> What to produce
With the images removed, reproduce each entry below word for word.

Records for this exercise START

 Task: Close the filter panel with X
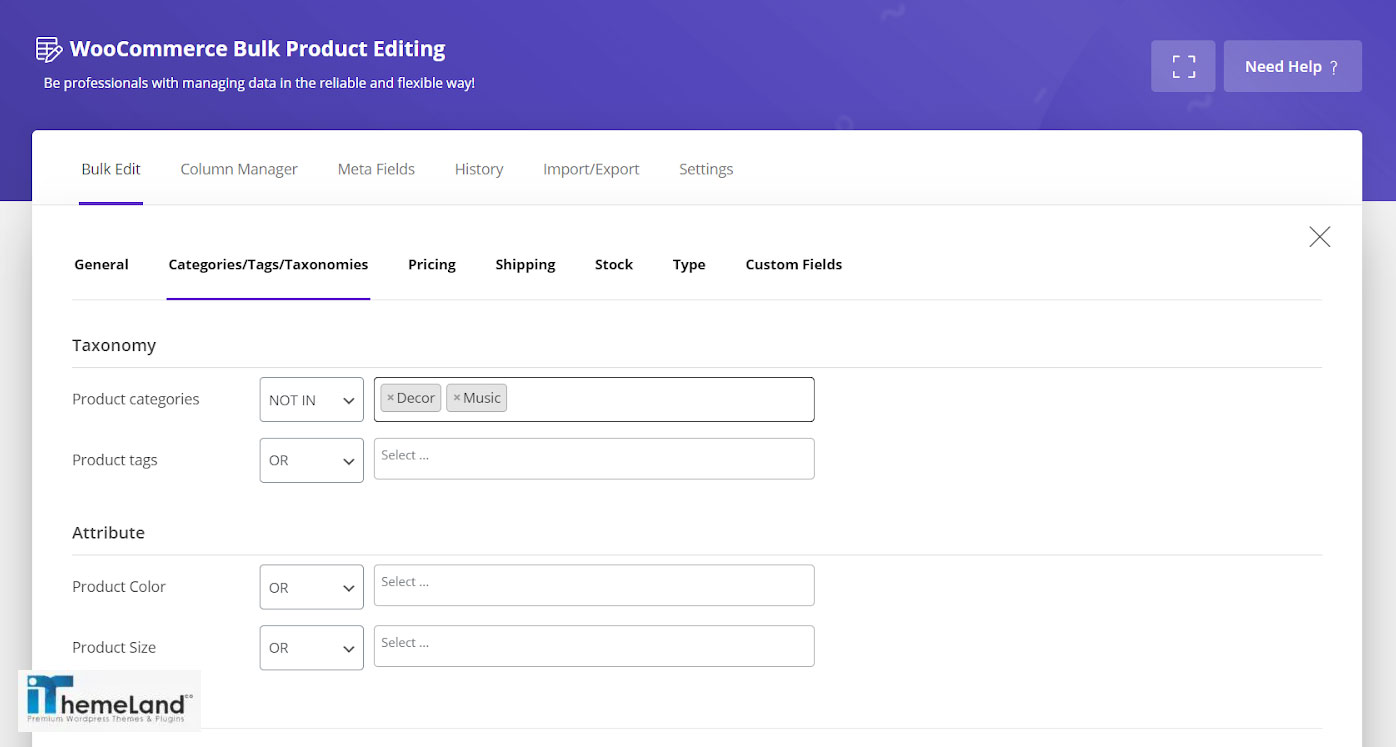(x=1319, y=237)
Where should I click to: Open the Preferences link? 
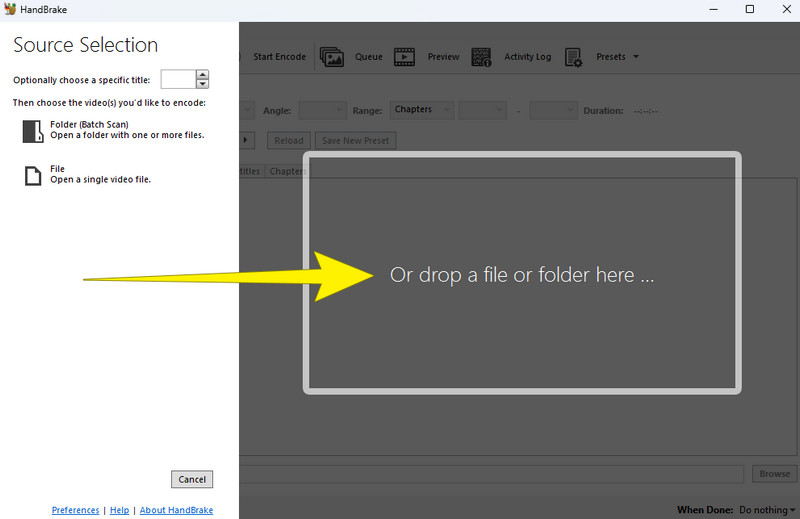[x=75, y=510]
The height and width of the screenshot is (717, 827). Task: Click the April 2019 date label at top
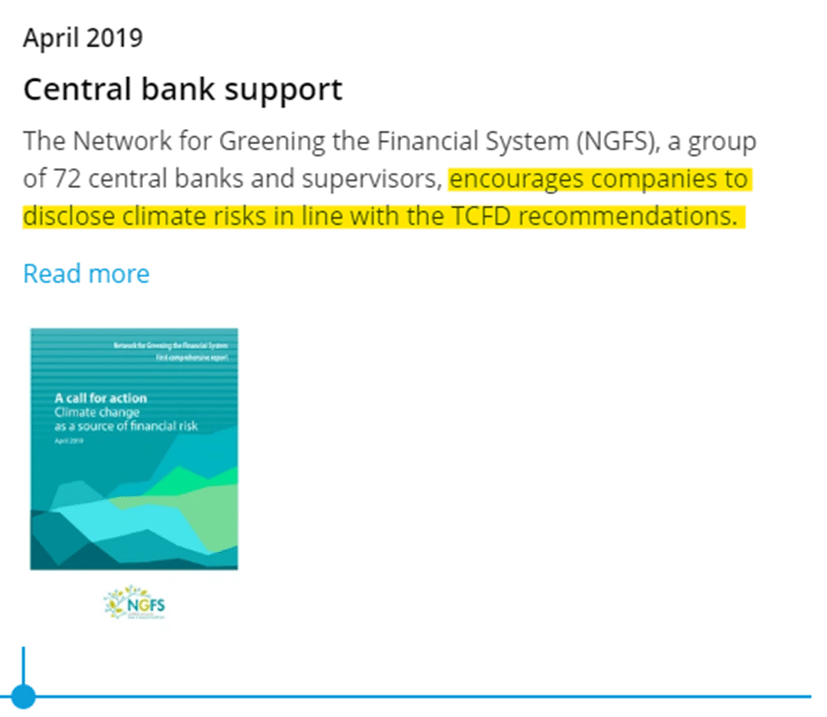click(83, 38)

Records for this exercise END

> Answer to the problem
 Task: Close the filter panel with X
(x=1319, y=237)
Where should I click to: Open the Preferences link? 
[x=75, y=510]
The height and width of the screenshot is (717, 827). Task: Click the April 2019 date label at top
click(83, 38)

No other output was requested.